At the same time, they scooped the other newspapers printed in English in Philadelphia, Dunlap’s Pennsylvania Packetand the Pennsylvania Gazette.  The Postscript Extraordinary featured news from a “PROVINCIAL MEETING of DEPUTIES chosen by the several Counties in Pennsylvania; held at PHILADELPHIA” on July 15 and continuing for several days.  Dunlap’s Pennsylvania Packet carried the same news, perhaps reprinted from the Postscript Extraordinary, on Monday, July 25, its usual day of publication, two days after the Bradfords had disseminated it.  In turn, the Pennsylvania Gazette provided the same coverage in a Postscript that accompanied the weekly issue on Wednesday, July 27.  All three newspapers carried rhetoric that condemned the Boston Port Act and the anticipated passage of the Massachusetts Government Act as well as proposed instructions for Pennsylvania’s delegates who would attend “a Congress of Deputies from the several Colonies,” now known as the First Continental Congress.
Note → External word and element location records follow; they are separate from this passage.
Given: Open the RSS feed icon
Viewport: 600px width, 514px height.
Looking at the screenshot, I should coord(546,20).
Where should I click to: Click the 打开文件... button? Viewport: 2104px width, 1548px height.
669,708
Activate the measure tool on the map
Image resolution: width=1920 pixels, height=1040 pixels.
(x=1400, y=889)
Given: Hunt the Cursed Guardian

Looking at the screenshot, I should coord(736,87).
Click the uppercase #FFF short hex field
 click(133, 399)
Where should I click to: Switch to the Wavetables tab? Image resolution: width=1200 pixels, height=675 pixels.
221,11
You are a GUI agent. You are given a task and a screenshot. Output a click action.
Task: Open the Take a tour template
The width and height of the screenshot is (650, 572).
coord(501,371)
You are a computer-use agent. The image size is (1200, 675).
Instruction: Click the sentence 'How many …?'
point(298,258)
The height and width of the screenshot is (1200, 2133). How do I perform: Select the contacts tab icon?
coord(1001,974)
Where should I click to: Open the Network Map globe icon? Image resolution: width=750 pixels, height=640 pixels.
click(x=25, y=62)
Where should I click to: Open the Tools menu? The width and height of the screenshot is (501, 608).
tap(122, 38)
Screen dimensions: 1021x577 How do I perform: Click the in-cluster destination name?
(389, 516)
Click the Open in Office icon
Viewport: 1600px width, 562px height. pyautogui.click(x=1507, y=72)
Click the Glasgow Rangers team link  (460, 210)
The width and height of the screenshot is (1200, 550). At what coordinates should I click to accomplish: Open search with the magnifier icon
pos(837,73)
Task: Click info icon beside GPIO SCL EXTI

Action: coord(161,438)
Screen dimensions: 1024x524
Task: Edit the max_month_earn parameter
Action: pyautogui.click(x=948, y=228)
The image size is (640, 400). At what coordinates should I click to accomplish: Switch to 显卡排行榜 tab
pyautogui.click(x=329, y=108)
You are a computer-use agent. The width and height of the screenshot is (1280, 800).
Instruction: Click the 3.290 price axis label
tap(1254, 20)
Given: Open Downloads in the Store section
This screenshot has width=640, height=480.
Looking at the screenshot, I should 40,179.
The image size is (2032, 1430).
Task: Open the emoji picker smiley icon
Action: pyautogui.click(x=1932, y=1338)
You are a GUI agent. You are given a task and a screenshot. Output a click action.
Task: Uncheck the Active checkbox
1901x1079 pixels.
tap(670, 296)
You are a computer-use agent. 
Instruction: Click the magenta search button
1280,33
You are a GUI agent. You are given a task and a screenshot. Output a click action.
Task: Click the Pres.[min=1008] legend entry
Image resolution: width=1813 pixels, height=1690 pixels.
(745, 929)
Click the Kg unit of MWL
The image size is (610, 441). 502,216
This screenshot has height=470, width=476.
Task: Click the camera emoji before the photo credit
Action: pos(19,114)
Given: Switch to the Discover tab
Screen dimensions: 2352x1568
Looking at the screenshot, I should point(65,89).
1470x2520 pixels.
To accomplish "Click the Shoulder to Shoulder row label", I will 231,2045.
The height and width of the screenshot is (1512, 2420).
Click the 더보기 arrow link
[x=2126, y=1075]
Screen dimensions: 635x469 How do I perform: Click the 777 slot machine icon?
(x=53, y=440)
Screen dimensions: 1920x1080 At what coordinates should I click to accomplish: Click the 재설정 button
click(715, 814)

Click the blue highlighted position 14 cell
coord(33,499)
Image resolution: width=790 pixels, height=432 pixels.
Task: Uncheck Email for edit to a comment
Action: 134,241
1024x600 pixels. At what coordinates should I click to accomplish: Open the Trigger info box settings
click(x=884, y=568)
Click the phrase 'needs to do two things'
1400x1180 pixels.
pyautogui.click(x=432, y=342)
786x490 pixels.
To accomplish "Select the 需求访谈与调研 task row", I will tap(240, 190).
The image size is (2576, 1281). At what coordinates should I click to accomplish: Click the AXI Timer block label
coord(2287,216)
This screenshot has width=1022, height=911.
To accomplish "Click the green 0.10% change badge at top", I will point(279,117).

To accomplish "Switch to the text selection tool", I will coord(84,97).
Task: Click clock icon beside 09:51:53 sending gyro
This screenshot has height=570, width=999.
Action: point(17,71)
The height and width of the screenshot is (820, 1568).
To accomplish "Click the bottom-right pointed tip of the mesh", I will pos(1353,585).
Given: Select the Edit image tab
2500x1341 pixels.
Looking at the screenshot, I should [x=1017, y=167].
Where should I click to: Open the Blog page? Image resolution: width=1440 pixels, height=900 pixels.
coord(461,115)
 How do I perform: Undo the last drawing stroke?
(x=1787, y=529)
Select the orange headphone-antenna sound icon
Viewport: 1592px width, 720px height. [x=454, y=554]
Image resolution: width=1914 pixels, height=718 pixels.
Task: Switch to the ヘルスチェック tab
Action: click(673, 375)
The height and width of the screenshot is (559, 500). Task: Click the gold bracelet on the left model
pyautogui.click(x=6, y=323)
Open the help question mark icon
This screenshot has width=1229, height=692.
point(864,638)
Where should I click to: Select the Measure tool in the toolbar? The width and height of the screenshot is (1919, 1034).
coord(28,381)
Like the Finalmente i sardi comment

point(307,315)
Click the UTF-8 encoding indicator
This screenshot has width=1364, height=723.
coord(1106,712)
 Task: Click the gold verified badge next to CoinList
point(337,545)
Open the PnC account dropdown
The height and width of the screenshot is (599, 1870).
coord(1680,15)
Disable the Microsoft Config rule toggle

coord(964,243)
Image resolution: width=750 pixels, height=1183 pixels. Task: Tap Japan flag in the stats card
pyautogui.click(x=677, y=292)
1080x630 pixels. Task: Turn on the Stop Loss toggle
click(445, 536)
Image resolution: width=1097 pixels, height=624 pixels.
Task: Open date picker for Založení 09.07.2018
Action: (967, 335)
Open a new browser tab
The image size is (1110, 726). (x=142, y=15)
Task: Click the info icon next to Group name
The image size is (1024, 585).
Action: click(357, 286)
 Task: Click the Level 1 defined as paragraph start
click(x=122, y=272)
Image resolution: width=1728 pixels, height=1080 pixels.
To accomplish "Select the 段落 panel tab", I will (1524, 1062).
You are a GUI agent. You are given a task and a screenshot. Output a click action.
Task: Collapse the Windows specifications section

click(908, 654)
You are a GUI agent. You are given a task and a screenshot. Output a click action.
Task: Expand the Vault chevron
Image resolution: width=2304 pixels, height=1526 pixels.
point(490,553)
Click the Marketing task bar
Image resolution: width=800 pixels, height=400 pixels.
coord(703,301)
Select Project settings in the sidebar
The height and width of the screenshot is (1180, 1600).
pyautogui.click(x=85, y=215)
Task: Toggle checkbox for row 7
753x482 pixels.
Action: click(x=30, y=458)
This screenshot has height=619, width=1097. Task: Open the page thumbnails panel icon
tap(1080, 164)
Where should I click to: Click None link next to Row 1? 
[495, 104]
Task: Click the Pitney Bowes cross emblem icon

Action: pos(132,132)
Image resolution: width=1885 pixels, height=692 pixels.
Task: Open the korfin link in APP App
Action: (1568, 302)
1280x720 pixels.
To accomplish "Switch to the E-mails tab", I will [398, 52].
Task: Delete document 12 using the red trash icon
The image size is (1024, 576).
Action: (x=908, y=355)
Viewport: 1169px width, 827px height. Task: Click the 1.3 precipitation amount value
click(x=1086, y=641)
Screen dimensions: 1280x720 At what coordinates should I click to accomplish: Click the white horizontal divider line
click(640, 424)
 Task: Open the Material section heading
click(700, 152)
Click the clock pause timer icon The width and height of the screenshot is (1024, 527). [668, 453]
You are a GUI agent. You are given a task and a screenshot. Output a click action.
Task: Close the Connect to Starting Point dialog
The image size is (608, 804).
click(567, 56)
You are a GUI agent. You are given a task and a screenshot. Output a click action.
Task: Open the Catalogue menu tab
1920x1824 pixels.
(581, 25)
Yet coverage of the meeting of delegates from throughout the colony did not fill both sides of the broadsheet.  A dozen advertisements completed the Postscript Extraordinary.  Disseminating the news provided an occasion provided another opportunity for circulating advertisements placed for various purposes, including notices for “European and East-India GOODS” sold by George Davis and “a large Assortment of DRY GOODS, and CROCKERY” imported by Alexander Bartram.  The Postscript Extraordinary gave those advertisements greater visibility, yet news from the meeting framed how colonizers might think about commerce and consumption in the current political environment.  Among their various resolutions, the deputies from across Pennsylvania’s counties supported a nonimportation agreement if the First Continental Congress determined that a boycott would aid in achieving their political goals.  At the same time, they cautioned that “the venders of Merchandize of every kind within this province, ought not to take advantage of Resolves relating to Non-Importation” by raising prices and gouging customers.  The news put all readers on notice about how to behave as consumers while also warning merchants, shopkeepers, and other purveyors of goods about how they should comport themselves.